When using the Scala standard lib, I can do somthing like this:
scala> val scalaList = List(1,2,3)
scalaList: List[Int] = List(1, 2, 3)
scala> scalaList.foldLeft(0)((acc,n)=>acc+n)
res0: Int = 6
Making one Int out of many Ints.
And I can do something like this:
scala> scalaList.foldLeft("")((acc,n)=>acc+n.toString)
res1: String = 123
Making one String out of many Ints.
So, foldLeft could be either homogeneous or heterogeneous, whichever we want, it's in one API.
While in Spark, if I want one Int out of many Ints, I can do this:
scala> val rdd = sc.parallelize(List(1,2,3))

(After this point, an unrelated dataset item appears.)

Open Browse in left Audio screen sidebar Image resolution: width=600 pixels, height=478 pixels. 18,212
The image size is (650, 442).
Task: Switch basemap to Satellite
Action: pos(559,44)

rdd: org.apache.spark.rdd.RDD[Int] = ParallelCollectionRDD[1] at parallelize at <console>:12
scala> rdd.fold(0)((acc,n)=>acc+n)
res1: Int = 6
The fold API is similar to foldLeft, but it is only homogeneous, a RDD[Int] can only produce Int with fold.

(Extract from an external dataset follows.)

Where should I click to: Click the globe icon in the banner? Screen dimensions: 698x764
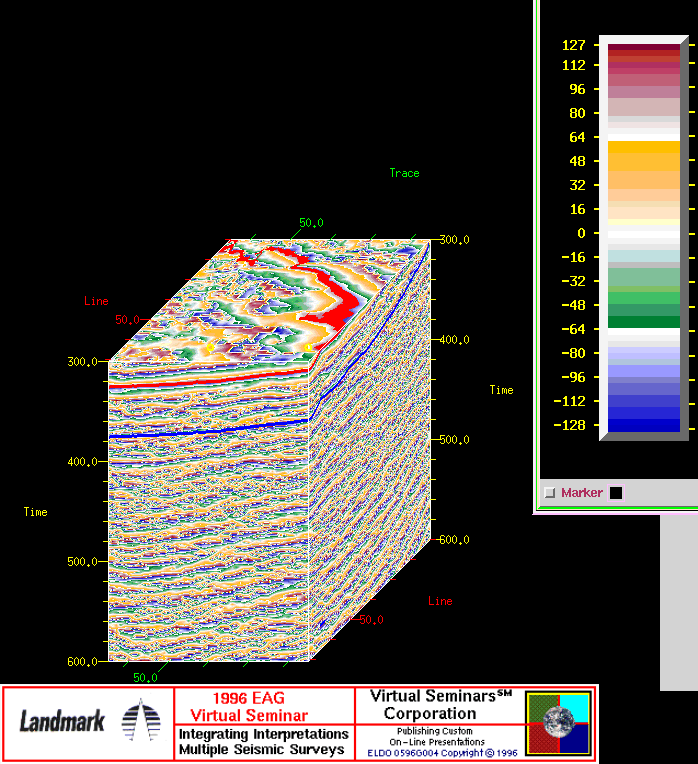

There is a aggregate API in spark too:
scala> rdd.aggregate("")((acc,n)=>acc+n.toString, (s1,s2)=>s1+s2)
res11: String = 132
It is heterogeneous, a RDD[Int] can produce a String now.
So, why are fold and aggregate implemented as two different APIs in Spark?
Why are they not designed like foldLeft that could be both homogeneous and heterogeneous?
(I am very new to Spark, please excuse me if this is a silly question.)